◆ **Brief 1**:
Please write out the passage on Louis XIV between "Though the king" and "fill a volume.", inclusive.

◆ **Source passage**:
Content starts

His brother, the Duke of Anjou, then approached him, kneeled, kissed his hand, and protested his fidelity. The Duke of Orleans then followed the example of his nephew, as did a multitude of princes, dukes, marshals, ecclesiastics, and all the officers of state. The royal party returned to the Palais-Royal amidst the unanimous acclamations of the multitude, and the cries of "Vive le roi" continued all night, with bonfires and illuminations. The boy of fourteen was now actually the king, so far as forms could make him so, though he was to remain not much more than a cipher for several years to come.

The war of the Fronde lasted about eight years, and was carried on in the interest of the people against the court, which had overburdened them with taxes. The word "fronde" means a sling, and was applied to those who criticised the government then and in later years. The Parliament refused to impose the taxes required by the regent, which meant Mazarin, and some of its members were arrested and imprisoned. Some of the most distinguished nobles in France were implicated with the opposition, including the great Conde, the king's uncle. Mazarin's politic yielding, which alone saved him from destruction, assisted in restoring peace. Conde was in arms against the government, but he was defeated by Turenne. The people and the nobles were tired of the strife, and a general amnesty was proclaimed in 1653.

Though Louis was well instructed in his religious duties, was entirely familiar with court etiquette, and knew enough about military affairs to enable him to review his troops, he knew little or nothing about the politics of his kingdom, for he had been purposely kept in ignorance of affairs of state. But he manifested a sound judgment and considerable discernment even at this early age. He accompanied Turenne in a campaign against Conde, and was present at the siege of Arras, which put an end to the Fronde contests. Some of the Frondeurs had injudiciously called in the aid of Spain to their cause, and that brought on war between the two nations. Peace was made in 1659, and one of the articles of the treaty stipulated the marriage of Louis XIV. and Marie Therese, daughter of Philip IV. of Spain, and they were married a year later. This princess was good-natured and beautiful, but this was about all that could be said of her, for she was rather weak in intellect, and was not such a queen as "Louis the Great" needed. His majesty was not attached to her, though he invariably treated her with the most ceremonious respect, and extended to her the utmost kindness and consideration.

Though the king had a certain respect for the proprieties of his position, he lived in a period of the greatest immorality and license, while he attended strictly to his formal religious duties. Judged by any standard of the morals of more modern times, the verdict of average citizens would be against him. He was surrounded by dissolute men, and some, who ought to have protected him from the assaults of vice, placed him in its way. He was no worse in this respect than even Richelieu and Mazarin, not to mention his mother and many of the most noted men of his time. This is not the place to detail the king's gallantries, for they would fill a volume.

When Louis was twenty-three years of age, Cardinal Mazarin died, having ruled the nation for eighteen years; but ten of them were after the king had come to his majority, and the minister had discovered that he had a will of his own, incompetent as he then was to hold the reins of government. Louis went to see him in his final hours, and asked him for his last counsels. "Sire," replied the dying cardinal, "see that you respect yourself, and others will respect you; never have another first minister; employ Colbert in all things in which you need the services of an intelligent and devoted man." And the king followed this advice, and perhaps Mazarin gave it because he understood so well the inclination of Louis.

Content ends

◆ **Brief 2**:
Lay out the lines of the listing below, between the lines holding "is (1920, 1080)." and "pacer-link: PACER is", inclusive, as a JSON list of strings with one string per line and blank lines omitted. Leave the pictures out.

◆ **Information supplied**:

Content starts

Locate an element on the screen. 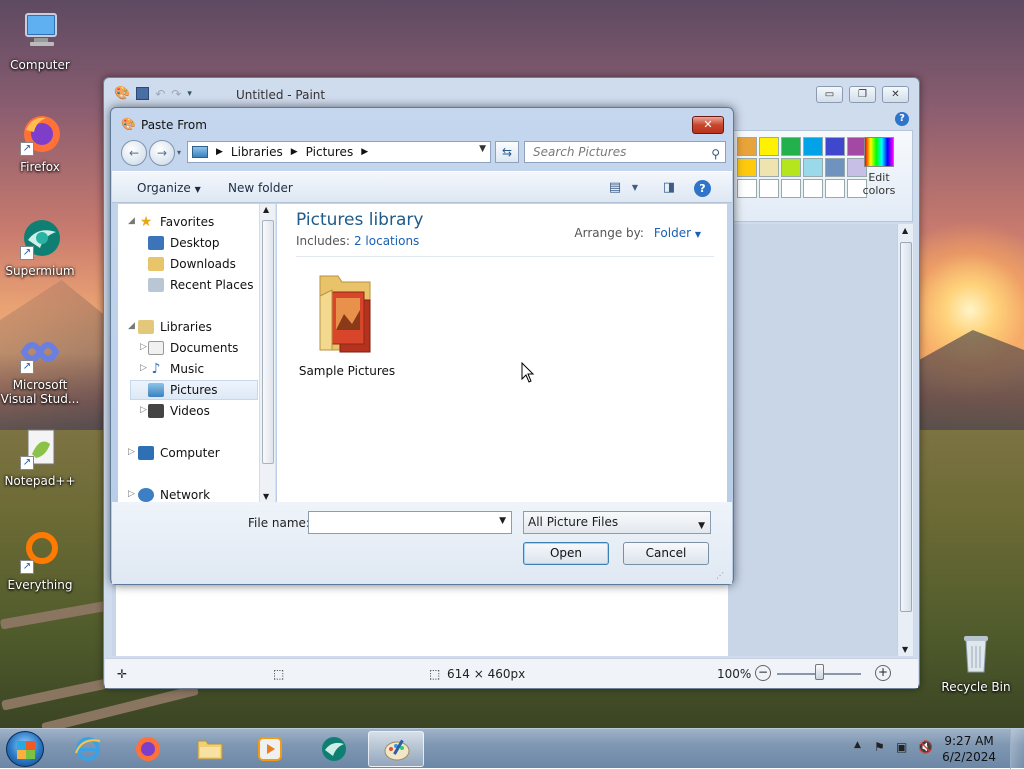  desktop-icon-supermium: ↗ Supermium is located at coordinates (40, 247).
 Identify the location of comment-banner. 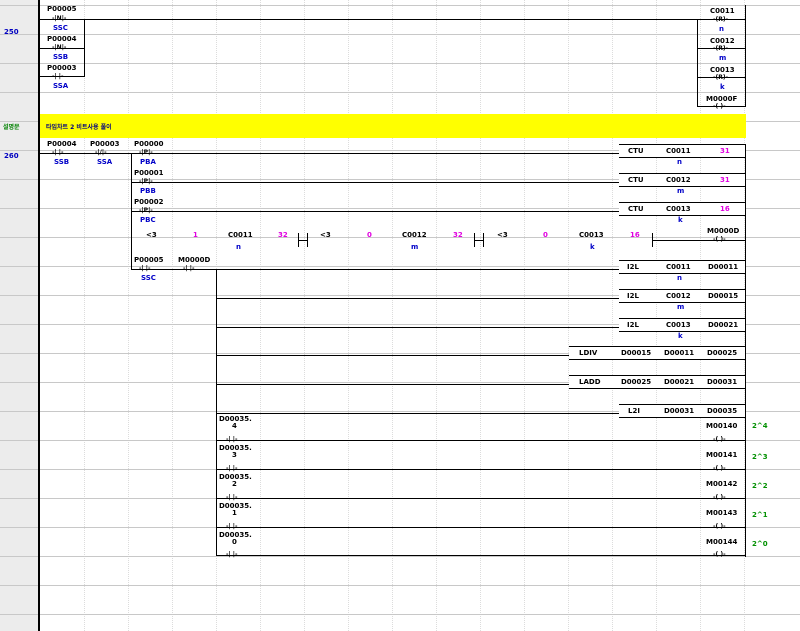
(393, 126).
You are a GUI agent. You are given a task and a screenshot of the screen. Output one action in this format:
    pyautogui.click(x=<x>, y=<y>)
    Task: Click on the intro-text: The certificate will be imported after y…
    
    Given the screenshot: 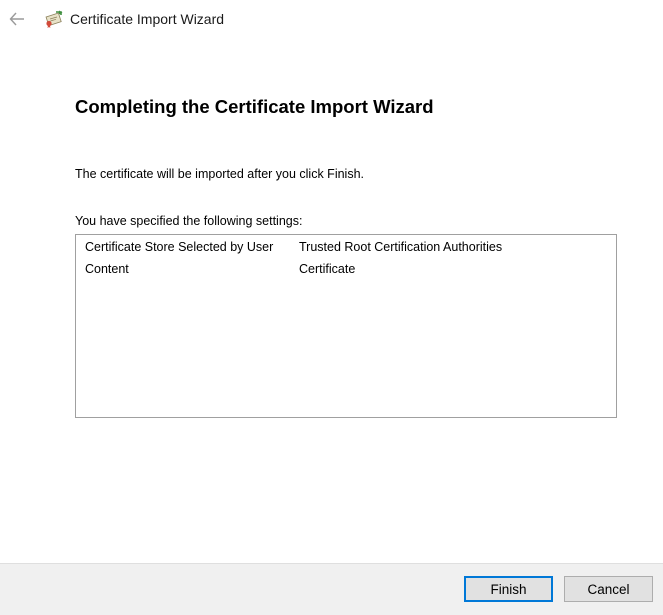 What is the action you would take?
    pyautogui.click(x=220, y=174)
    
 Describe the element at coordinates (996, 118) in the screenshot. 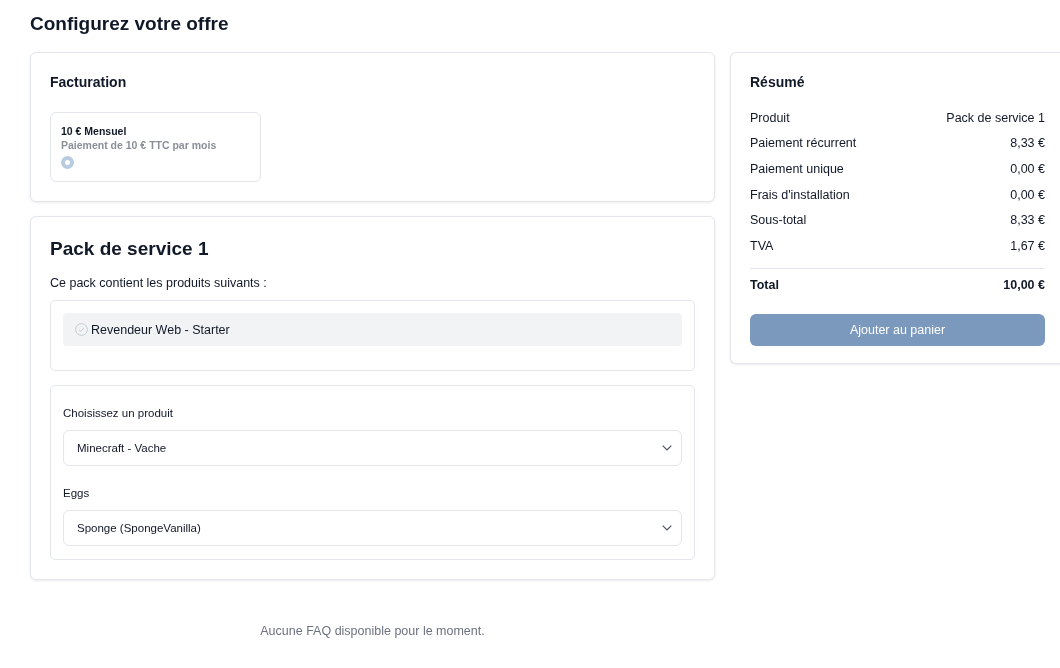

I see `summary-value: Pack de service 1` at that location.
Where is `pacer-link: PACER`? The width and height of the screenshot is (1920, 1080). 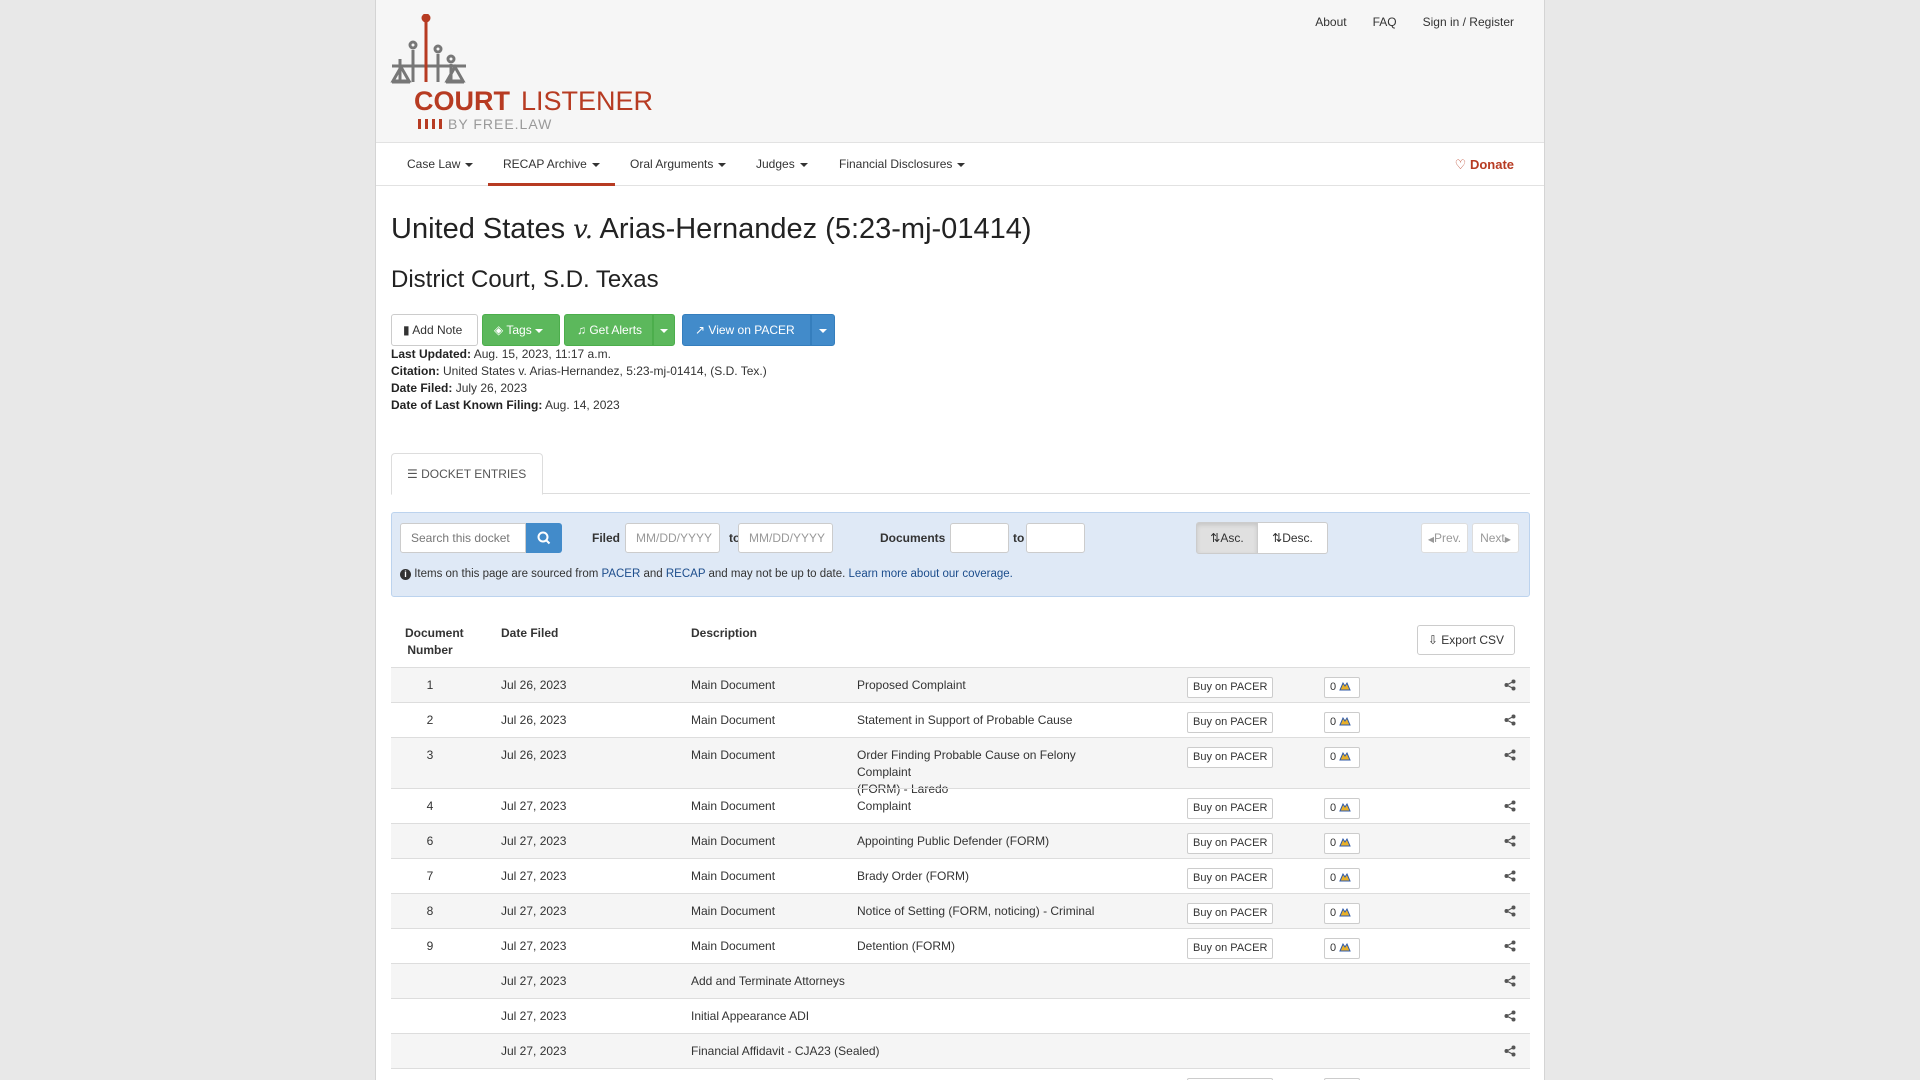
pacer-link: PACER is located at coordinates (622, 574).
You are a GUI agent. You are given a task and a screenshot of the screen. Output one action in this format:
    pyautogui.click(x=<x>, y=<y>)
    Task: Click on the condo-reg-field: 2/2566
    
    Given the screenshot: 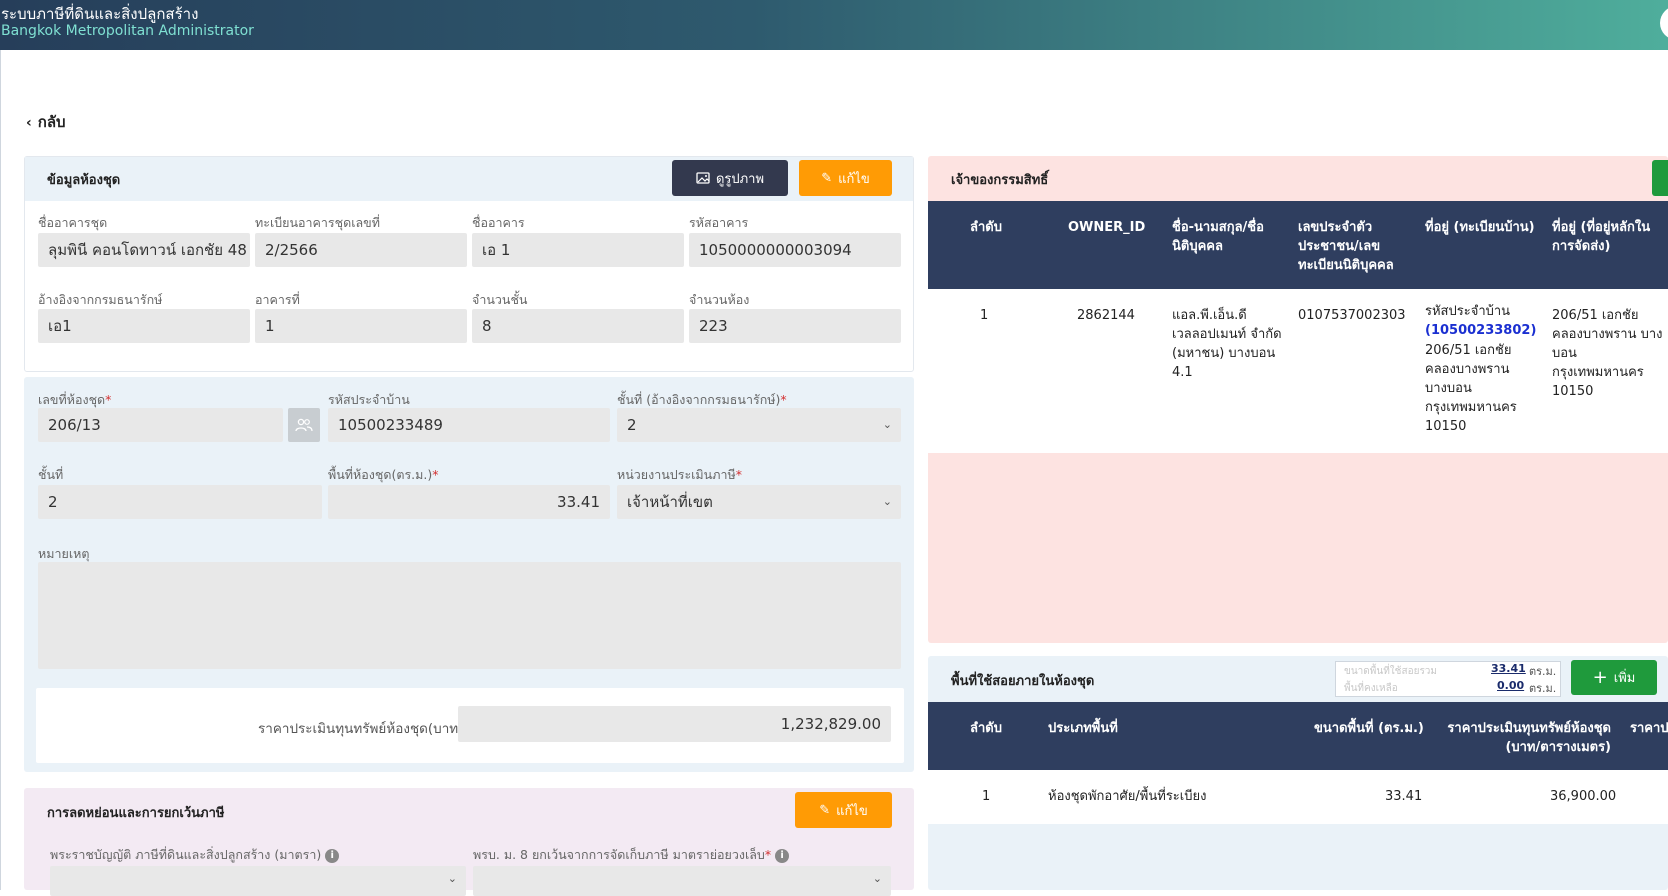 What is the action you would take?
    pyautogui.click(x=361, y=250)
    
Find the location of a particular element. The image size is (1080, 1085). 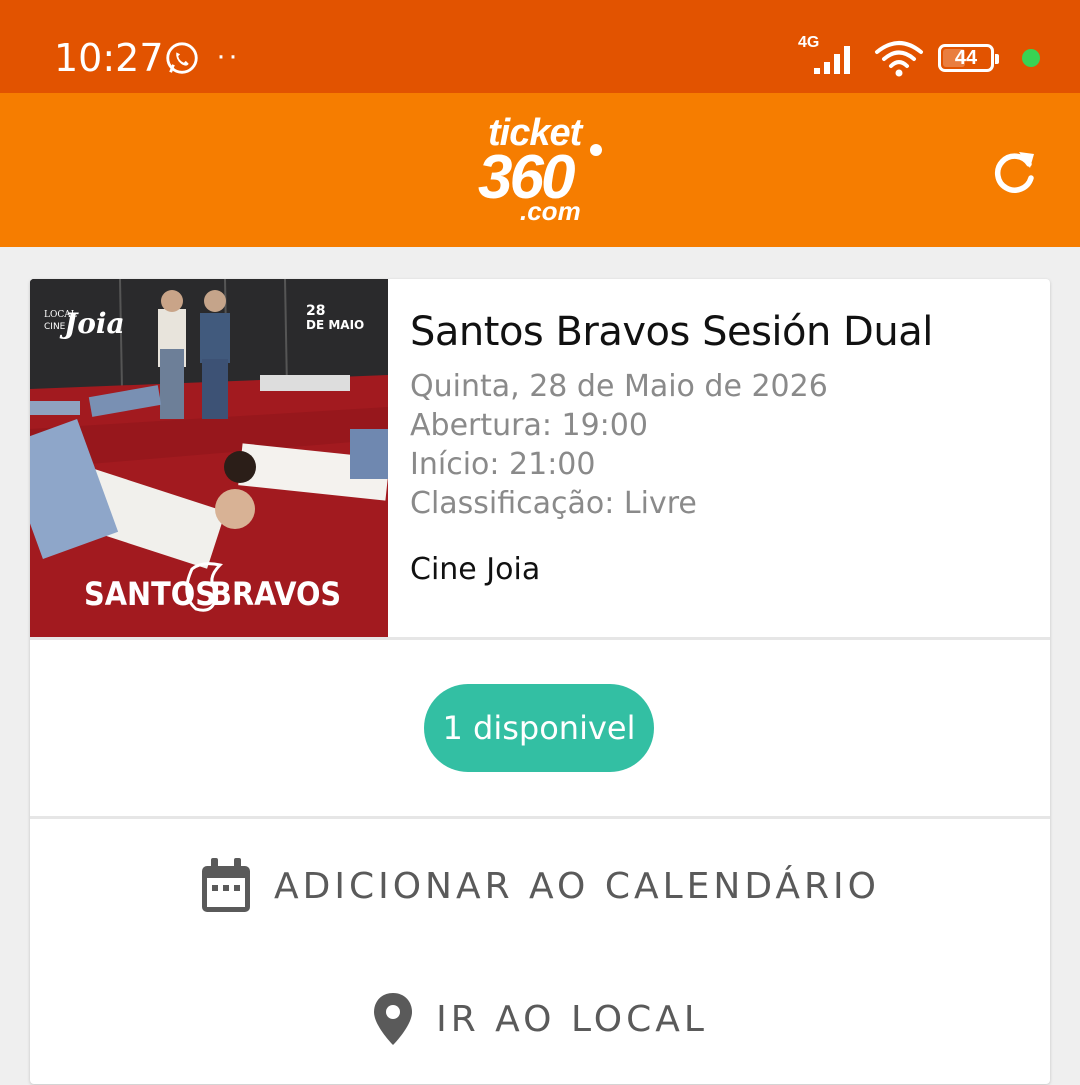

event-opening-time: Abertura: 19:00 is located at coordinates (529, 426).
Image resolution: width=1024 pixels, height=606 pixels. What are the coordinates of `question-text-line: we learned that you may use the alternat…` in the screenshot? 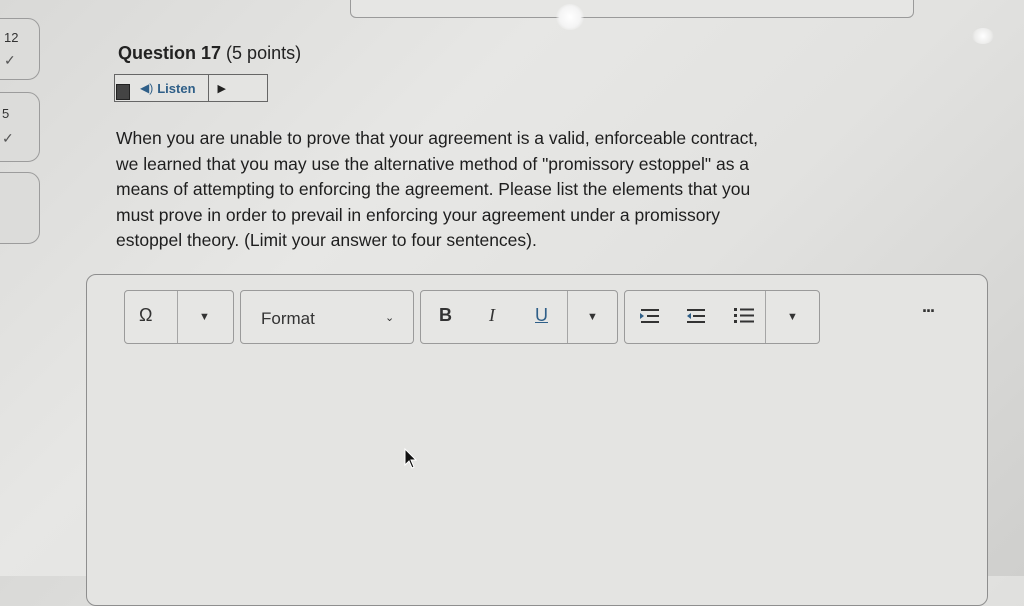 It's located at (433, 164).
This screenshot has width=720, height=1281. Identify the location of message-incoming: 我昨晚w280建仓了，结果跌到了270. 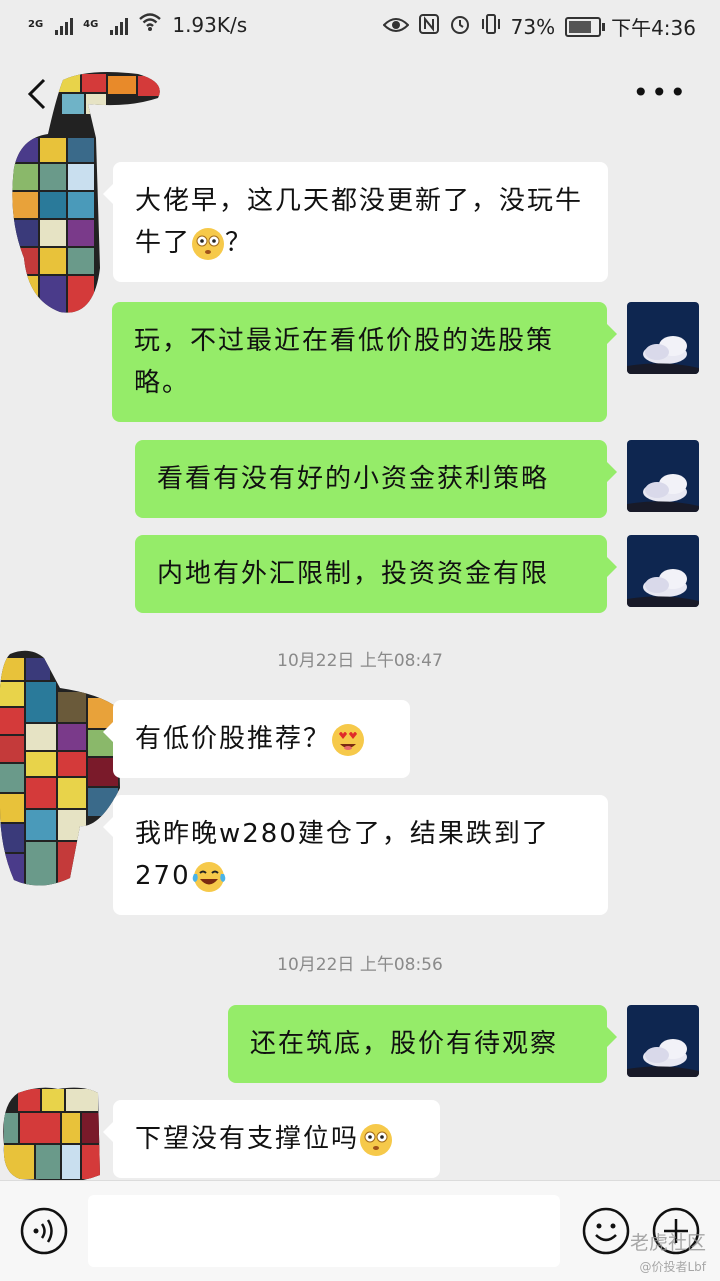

Content ends

◆ **Task solution 1**:
Though the king had a certain respect for the proprieties of his position, he lived in a period of the greatest immorality and license, while he attended strictly to his formal religious duties. Judged by any standard of the morals of more modern times, the verdict of average citizens would be against him. He was surrounded by dissolute men, and some, who ought to have protected him from the assaults of vice, placed him in its way. He was no worse in this respect than even Richelieu and Mazarin, not to mention his mother and many of the most noted men of his time. This is not the place to detail the king's gallantries, for they would fill a volume.

◆ **Task solution 2**:
[
  "Where is `pacer-link: PACER`? The width and height of the screenshot is (1920, 1080). ",
  "pacer-link: PACER is located at coordinates (622, 574)."
]